Regarding the memory chips, you only have 2GB of RAM, I understand that you are using a single stick or maybe a 2GB set, right? The OP is using 3GB which is a strange memory configuration...That's why I suggested checking his RAM for problems.

If you however want to check your RAM for errors try searching Google or this forum for "Memtest", you will probably find a lot of entries with detailed explanations on what to do. Feel free to ask if you need more information.

As for the PSU, I don't have any experience with Coolmax PSUs. Modern graphics cards rely on the PSU's +12V rail(s) to get power. If those rails can't provide enough current then you may experience restarts, reduced performance etc.

You should check the sticker on the side of your PSU (or its manual):

You will be able to see something like that:

+12V1 18A
+12V2 18A
+12V3 18A

I suggest using a PSU with at least three +12V rails with a current rating of 18 amperes for a modern high end card. I found one Coolmax unit with two +12V rails, both rated at 19 amperes. That's probably your PSU, it can't be considered high end but I guess it will be sufficient for your system. Unless you start having problems again I believe it's enough, IMO don't worry. 

And no worries, you aren't bothering anyone! That's why we use this forum, to ask for help and provide help if we can!

Cheers!


----------



## john48 (Jan 2, 2009)

Hi Mosquito, well just as I thought all was well, out of the blue after a few hours over a few days playing DA it happens again, computer shuts down. I reboot, start the game again, and within 5 minutes, down again. I reboot and don't play the game, computer is fine. I play another game, computer is fine. Play DA again, down she goes. I'm at a loss. My PSU by the way has 2 12v. any ideas??


----------



## MartinMorrison (Nov 15, 2009)

Hi sorry for the late reply been nerding it out in Dragon Age.
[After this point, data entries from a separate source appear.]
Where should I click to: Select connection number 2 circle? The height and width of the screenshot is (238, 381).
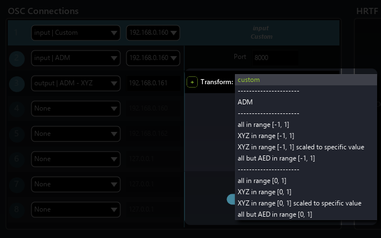click(x=17, y=58)
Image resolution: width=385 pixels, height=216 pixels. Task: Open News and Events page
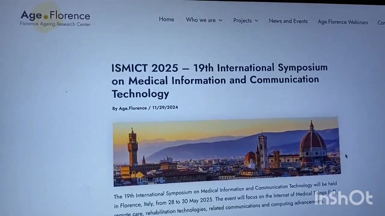pos(288,21)
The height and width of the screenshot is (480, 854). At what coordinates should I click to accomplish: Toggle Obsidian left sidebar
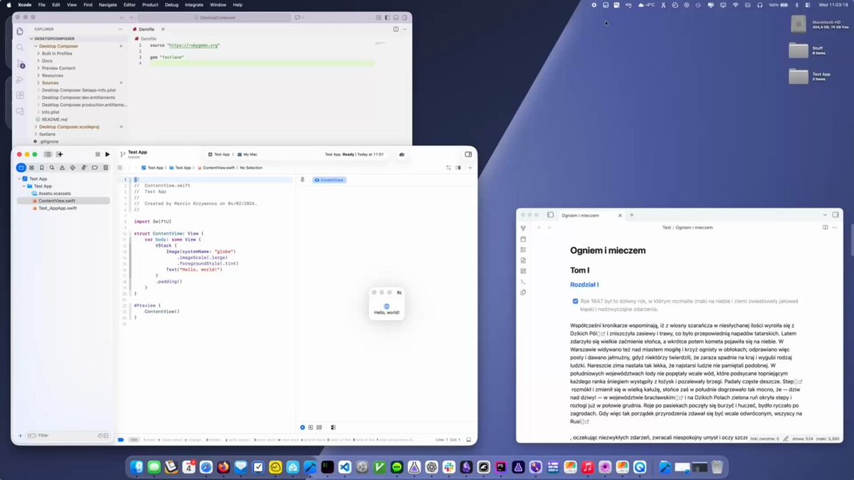550,215
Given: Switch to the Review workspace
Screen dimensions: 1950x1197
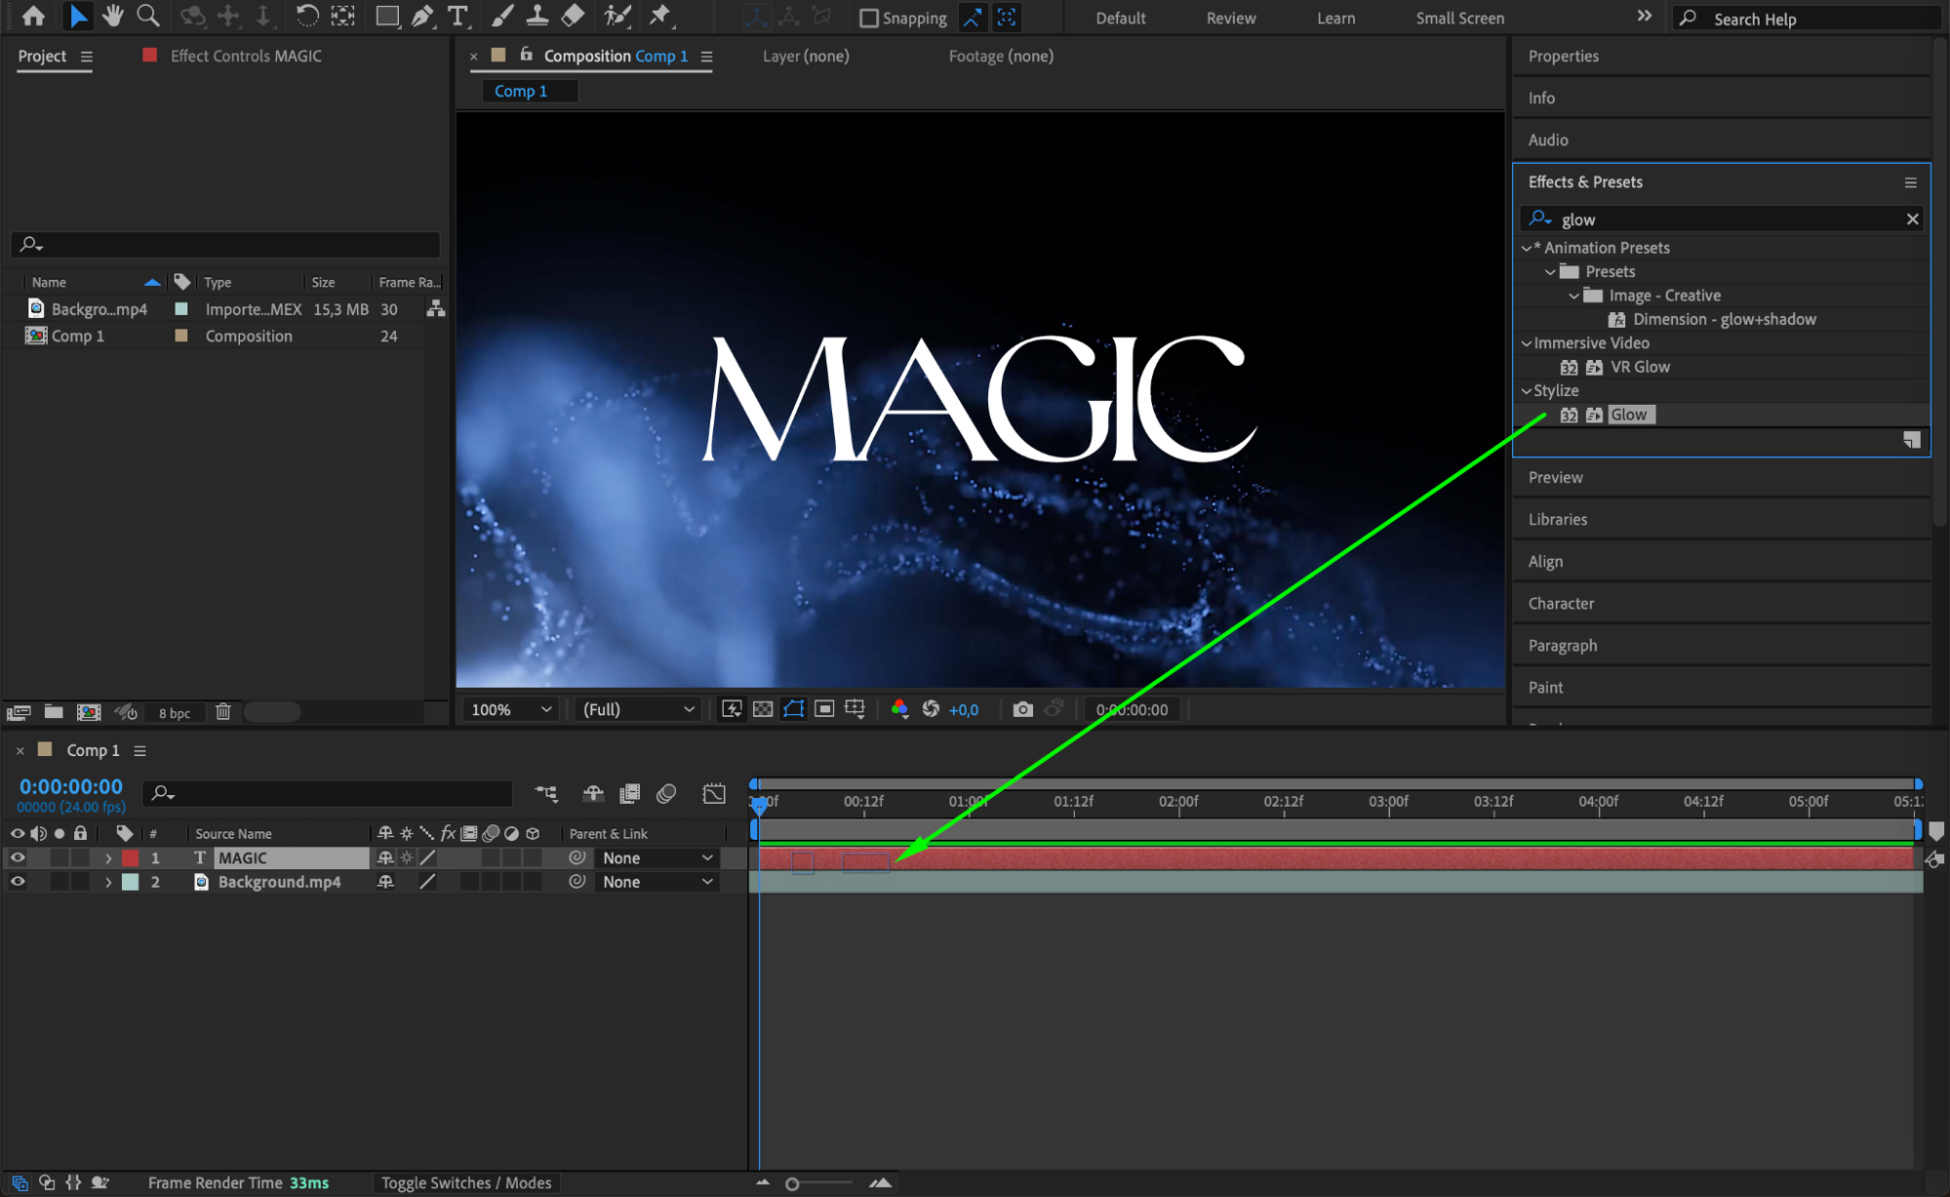Looking at the screenshot, I should (1230, 18).
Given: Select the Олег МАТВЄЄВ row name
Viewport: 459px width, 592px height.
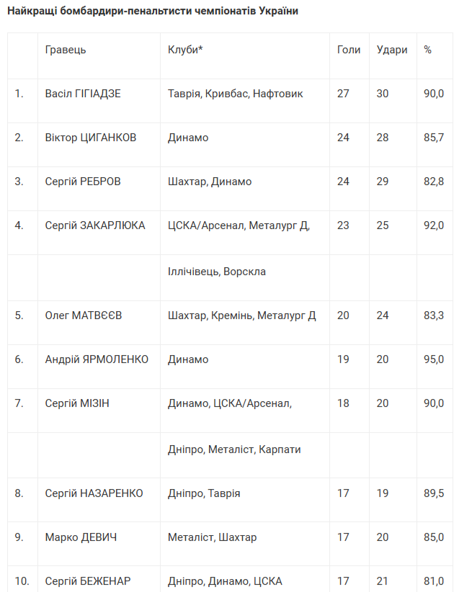Looking at the screenshot, I should (84, 315).
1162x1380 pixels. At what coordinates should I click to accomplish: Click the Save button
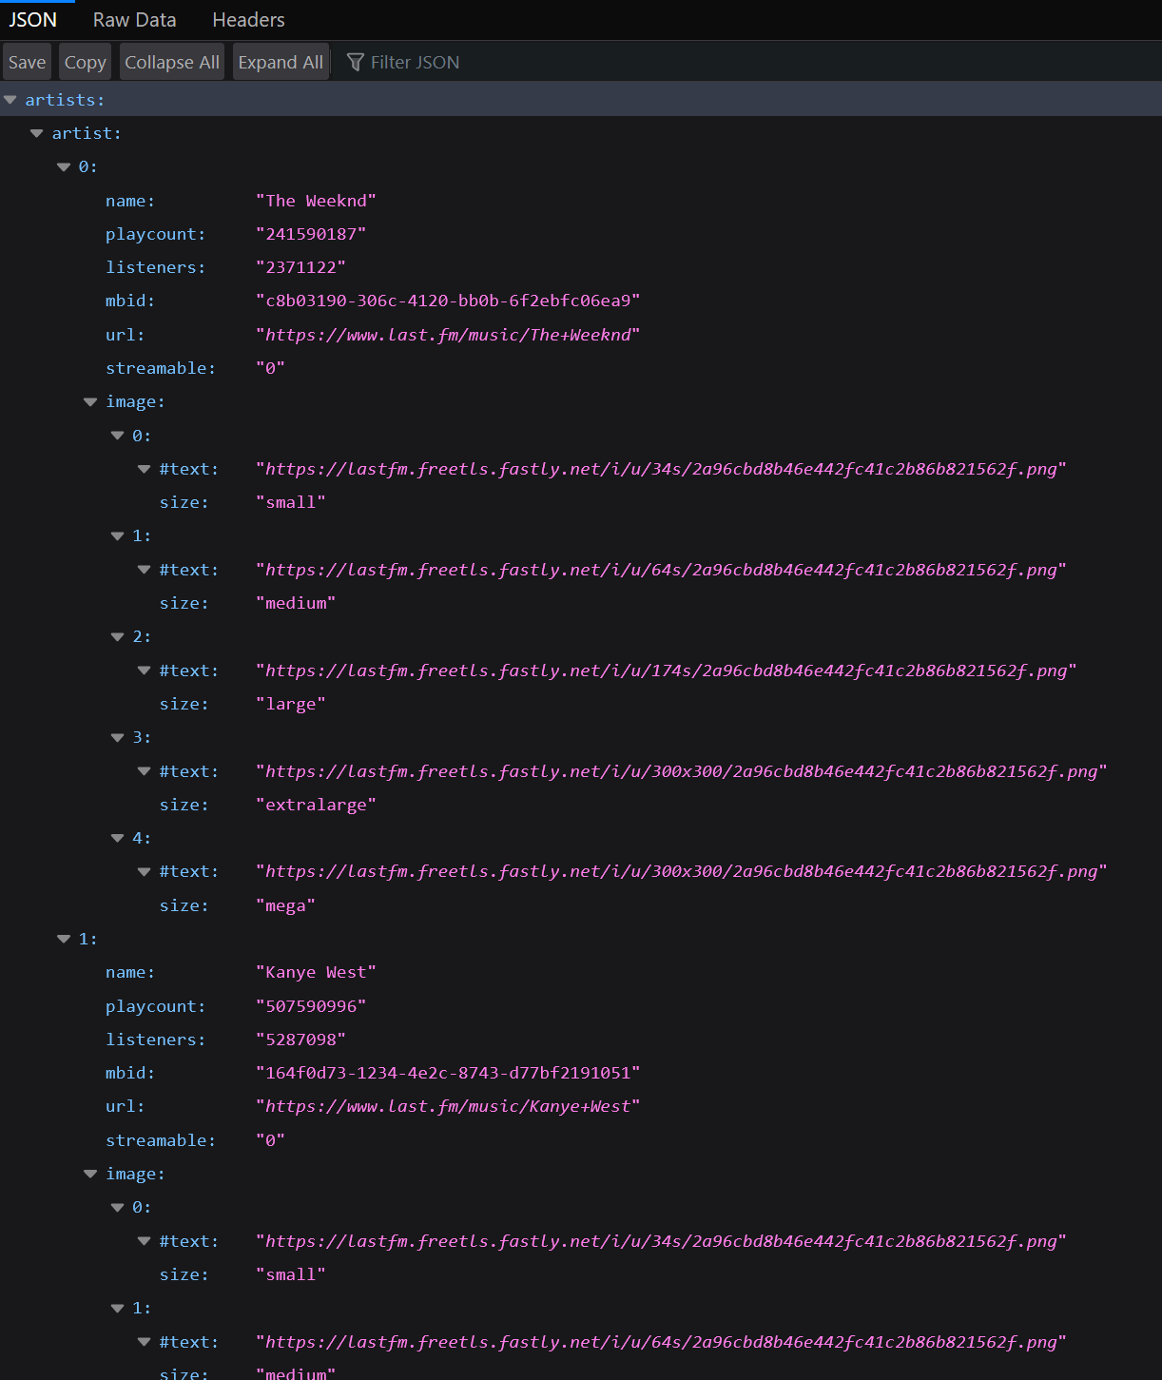[x=27, y=61]
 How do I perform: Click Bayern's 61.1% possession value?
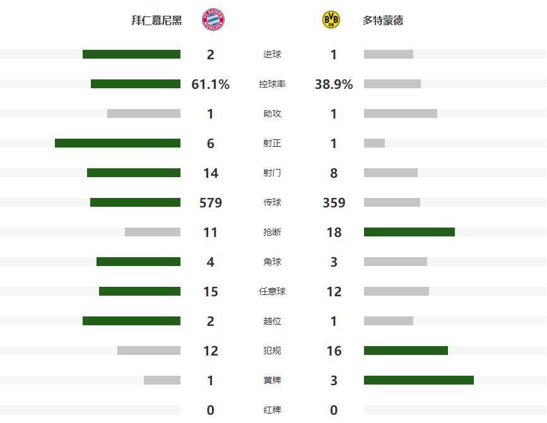point(210,84)
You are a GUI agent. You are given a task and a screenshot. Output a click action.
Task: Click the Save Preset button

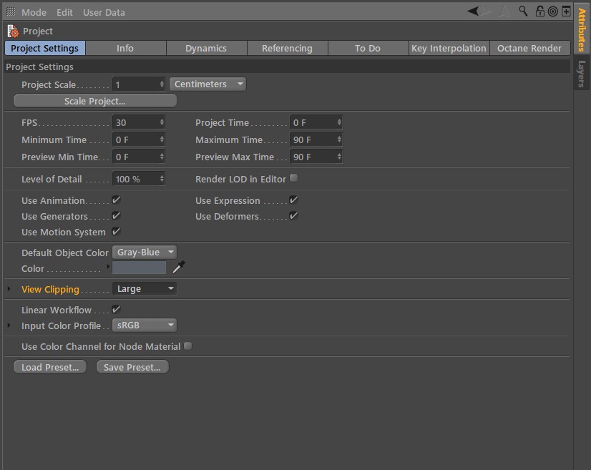(132, 367)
I run it in Windows XP service pack 2 mode and it works flawlessly now, not a single crash. Yes, I've got 3 Gigs of RAM which is a bit weird but they are synced and compatible with each other. 

There is something definitely wrong with the game and how it works with quad cores in W7, perhaps just some error that causes them to be overworked so much that your PSU fails or something. It's not a hardware error...... running it in XP mode should work.


----------